Another Hill suicide adds to somber record
This is an archived article that was published on sltrib.com in 2009, and information in the article may be outdated. It is provided only for personal research purposes and may not be reprinted.

Although the base's top commanders say they have made suicide prevention a top priority, the number of self-inflicted deaths among airmen and employees at Hill Air Force Base continues to rise.

The death of an airman on Antelope Island over the weekend brings to at least eight the number of people from the airbase that have taken their own lives so far this year and brings to at least 22 the number of suicides counted at Hill since 2006.

The Antelope Island death was the second in as many weeks, after a period of several months without a self-inflicted death that had Hill officials hoping that efforts to provide mental health services to struggling workers were having an effect.

"We lost two of our own in the past few weeks to suicide," said Col. Patrick Higby, 75th Air Base Wing commander. "We all know that one suicide is too many, and this year's statistics certainly have our attention. A top priority continues to be wellness among our airmen and educating them about the many programs we have available to help people in crisis."

The base has hired 14 "wingman advocates" to find people who may be in distress and connect them with services.

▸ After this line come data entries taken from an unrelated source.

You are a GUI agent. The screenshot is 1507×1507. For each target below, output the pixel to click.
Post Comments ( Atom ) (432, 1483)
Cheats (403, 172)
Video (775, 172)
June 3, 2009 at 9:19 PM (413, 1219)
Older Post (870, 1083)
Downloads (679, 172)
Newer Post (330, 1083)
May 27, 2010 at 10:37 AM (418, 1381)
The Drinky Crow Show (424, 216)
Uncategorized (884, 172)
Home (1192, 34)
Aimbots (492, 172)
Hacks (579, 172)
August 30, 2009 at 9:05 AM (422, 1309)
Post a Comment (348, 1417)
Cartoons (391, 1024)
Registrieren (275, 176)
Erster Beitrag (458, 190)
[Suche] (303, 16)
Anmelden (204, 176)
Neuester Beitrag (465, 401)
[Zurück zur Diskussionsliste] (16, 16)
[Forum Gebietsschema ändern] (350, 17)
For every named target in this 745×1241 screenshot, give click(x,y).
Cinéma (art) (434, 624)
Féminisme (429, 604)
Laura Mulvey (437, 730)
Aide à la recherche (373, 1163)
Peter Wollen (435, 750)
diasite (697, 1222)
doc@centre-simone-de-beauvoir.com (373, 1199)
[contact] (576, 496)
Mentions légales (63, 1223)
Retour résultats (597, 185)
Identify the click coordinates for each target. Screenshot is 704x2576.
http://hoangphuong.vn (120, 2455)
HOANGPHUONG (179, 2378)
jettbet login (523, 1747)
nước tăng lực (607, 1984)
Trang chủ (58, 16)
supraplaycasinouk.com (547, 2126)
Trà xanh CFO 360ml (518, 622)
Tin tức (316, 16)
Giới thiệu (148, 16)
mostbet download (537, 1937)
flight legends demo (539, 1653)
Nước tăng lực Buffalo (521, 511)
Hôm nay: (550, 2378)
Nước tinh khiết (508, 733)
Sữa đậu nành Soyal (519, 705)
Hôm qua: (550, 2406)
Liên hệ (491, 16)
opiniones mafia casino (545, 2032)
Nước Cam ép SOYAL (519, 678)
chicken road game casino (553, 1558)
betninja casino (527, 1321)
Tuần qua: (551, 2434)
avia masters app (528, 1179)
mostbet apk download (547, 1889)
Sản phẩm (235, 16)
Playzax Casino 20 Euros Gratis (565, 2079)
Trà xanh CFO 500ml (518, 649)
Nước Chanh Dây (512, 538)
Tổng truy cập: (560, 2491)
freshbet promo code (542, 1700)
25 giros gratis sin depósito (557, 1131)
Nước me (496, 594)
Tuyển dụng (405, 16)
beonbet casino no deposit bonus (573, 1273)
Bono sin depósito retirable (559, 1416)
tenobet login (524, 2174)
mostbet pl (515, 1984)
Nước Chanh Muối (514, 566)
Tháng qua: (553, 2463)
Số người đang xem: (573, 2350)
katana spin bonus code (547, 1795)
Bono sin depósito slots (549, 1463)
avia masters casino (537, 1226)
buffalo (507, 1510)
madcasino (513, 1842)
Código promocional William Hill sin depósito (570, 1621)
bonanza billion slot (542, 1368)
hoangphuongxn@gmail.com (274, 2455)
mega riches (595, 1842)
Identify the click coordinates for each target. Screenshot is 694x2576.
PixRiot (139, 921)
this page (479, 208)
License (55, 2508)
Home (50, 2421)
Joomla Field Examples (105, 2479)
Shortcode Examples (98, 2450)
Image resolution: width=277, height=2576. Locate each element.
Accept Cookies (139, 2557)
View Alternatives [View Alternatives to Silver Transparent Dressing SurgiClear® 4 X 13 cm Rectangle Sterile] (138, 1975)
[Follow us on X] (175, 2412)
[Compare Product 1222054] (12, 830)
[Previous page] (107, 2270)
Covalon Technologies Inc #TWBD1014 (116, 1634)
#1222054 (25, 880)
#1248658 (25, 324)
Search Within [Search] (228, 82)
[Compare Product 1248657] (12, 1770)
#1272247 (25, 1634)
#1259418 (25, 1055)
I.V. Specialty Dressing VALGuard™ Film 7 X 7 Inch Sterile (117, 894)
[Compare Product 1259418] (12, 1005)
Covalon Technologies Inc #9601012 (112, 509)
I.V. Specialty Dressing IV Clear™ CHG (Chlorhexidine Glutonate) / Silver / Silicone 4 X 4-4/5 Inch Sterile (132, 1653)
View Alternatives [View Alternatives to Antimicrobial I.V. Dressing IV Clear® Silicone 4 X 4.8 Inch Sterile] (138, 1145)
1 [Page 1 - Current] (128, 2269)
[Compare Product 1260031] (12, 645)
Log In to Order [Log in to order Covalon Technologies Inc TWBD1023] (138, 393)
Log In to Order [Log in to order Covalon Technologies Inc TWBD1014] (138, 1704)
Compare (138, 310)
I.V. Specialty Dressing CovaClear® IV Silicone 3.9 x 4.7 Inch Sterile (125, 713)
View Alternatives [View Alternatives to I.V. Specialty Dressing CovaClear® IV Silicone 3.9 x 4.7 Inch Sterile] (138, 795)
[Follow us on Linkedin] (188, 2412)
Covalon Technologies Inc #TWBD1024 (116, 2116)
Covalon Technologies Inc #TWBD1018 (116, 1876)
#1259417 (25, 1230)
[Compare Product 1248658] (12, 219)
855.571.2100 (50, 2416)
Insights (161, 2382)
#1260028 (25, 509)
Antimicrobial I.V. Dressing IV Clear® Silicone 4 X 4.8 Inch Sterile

Higby said that over the next few weeks he would ask Hill employees "to be extra vigilant for those that may need assistance because of the emotional toll an act like this takes."

He also asked everyone at Hill "to have the courage to seek help if they need to talk with someone."

Hill's numbers represent a rate several times higher than Utah's already higher-than-average suicide rate and do not include thousands of contractors who work at the base or any deaths that have not conclusively been proven to be intentionally self-inflicted. The majority of the deaths have come among members of the base's large maintenance wing, but officials deny that workplace troubles are responsible for the problem.

The problem came to public attention in the wake of the death of 39-year-old sheet metal machinist Donald Cleavenger, who killed himself in an aircraft hangar after receiving a poor performance review on New Year's Eve. He was at least the fifth person from Hill in 2008 -- a tally that, at the time, was the highest number of self-inflicted deaths in at least a decade at Hill.